I think the big difference in USA portrayal of leading women in TV shows versus British women is this: in the USA the women never wear the same outfit twice and their homes are all sunlit and fabulously furnished. In contrast European TV shows are more realistic. Stars do not all have even shiny white teeth, gorgeous non wrinkled outfits and showroom ready dwelling places. Happy Valley, Broadchurch and Vera come to mind as examples. European stars (Judith Dench, Helen Mirren etc) are not as plastic and stiff as their US counterparts. In my humble opinion by the way, lol.
Yes I have been thinking about what is on our UK screen. Certainly we seem to celebrate gritty realism over polished. I have enjoyed Happy Valley which in terms of the look of the women, their clothes, attitudes and outfits seem realistic to me.

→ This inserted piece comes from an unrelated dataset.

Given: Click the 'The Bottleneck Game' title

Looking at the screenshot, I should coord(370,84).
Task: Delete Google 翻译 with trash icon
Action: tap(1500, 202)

I had no idea she was famous for anything besides Harry. But that’s american tabloids for you. I am glad to know she has a vocation. Everyone should have a job. What does he do now? (ducks) 😉
I have watched Suits and thought that most of the clothes the women wear were much too tight. Rather than looking stylish they often looked like they had squeezed into something one size too small . This seems to be the fashion but I think it cheapens the look.
Interesting analysis and comments – I too was thinking of Cagney and Lacey as the discussion of workplace depictions of professional women on TV unfolded. The blue dress is strikingly attractive – the longer length makes her appear to be less fragile. Sort of a sad face in many of these pictures……
Totally off topic (except that it was on TV), but did I just see you portrayed in a Tracey Ullman skit?
I have been told this before but I have never seen it, so I don’t know.